Despite the fact that it would be sooooo nice for them to fit in a little more or just taste what a cannoli tastes like, I don't give them small amounts. When dd1 was around 3, I'd let her have a little treat here and there at a party. We ended up with her allergies getting much much worse both in intensity and scope (more actual allergens).

I also went through a lifetime of severe and frequent migraines that were only ever managed through drugs, not prevented. I gave birth to dd1 and removed foods from my diet because we were nursing and she was showing a reaction. My migraines decreased dramatically. With dd1 my diet became more severe and they virtually disappeared. Now that dd2 is 4 and nurses infrequently, I began to cheat. It had been 4 years without a piece of pizza!

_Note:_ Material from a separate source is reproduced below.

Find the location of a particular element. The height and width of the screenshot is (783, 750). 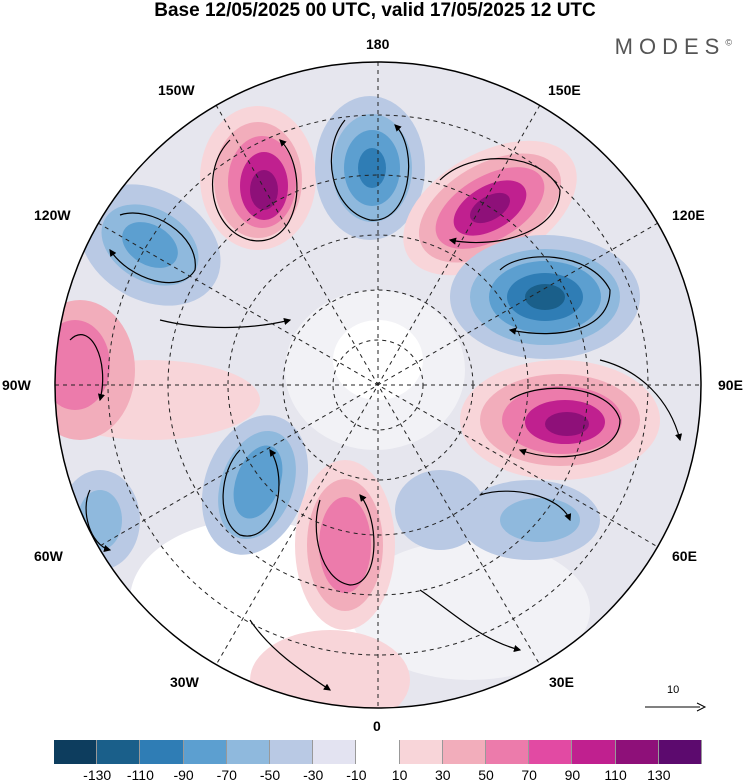

lon-label-30w: 30W is located at coordinates (184, 682).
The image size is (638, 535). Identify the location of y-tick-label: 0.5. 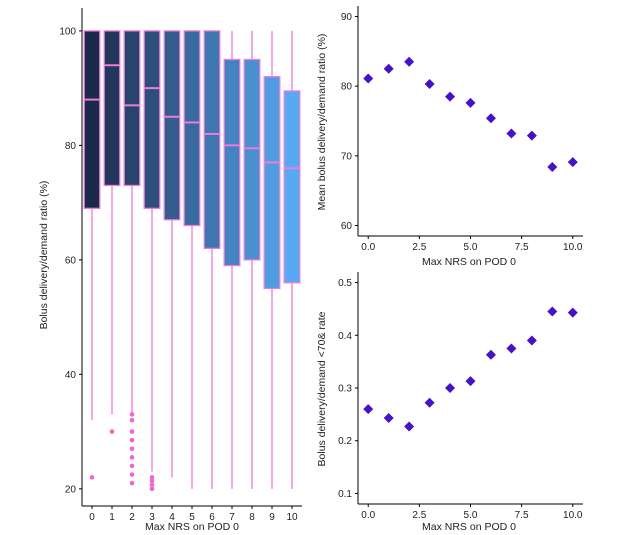
(345, 284).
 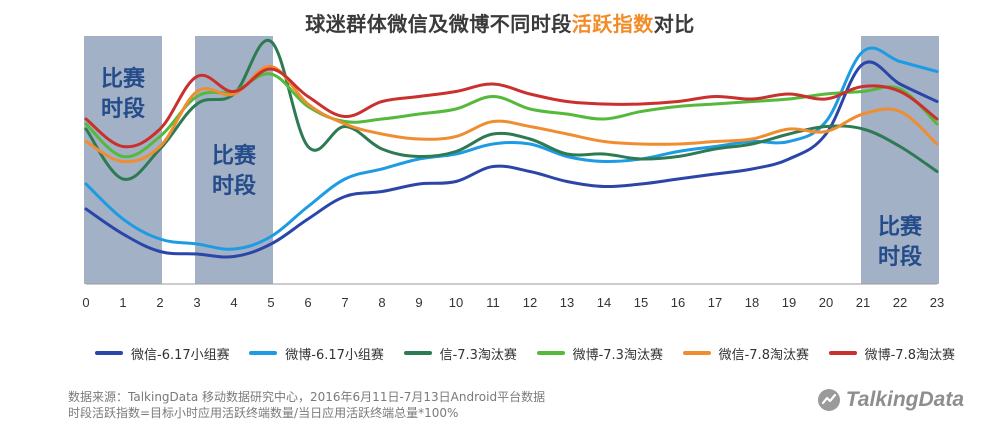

After the piece of pizza and some chocolate, I had a migraine that lasted 4 days and kept me in bed. Dh had to stay home to take care of the girls. While I know the price I'll have to pay, I still have the desire to cheat. There's some kind of denial that goes on in my head. So, I think for some personalities, the natural consequence doesn't always work. I'm not about to cheat again, but believe me, if I didn't have children and it was just me who would be effected, I might!

I guess I just think it's kinder for the girls to develop a palate and lifestyle where those foods don't play a part, in case they don't outgrow their allergies.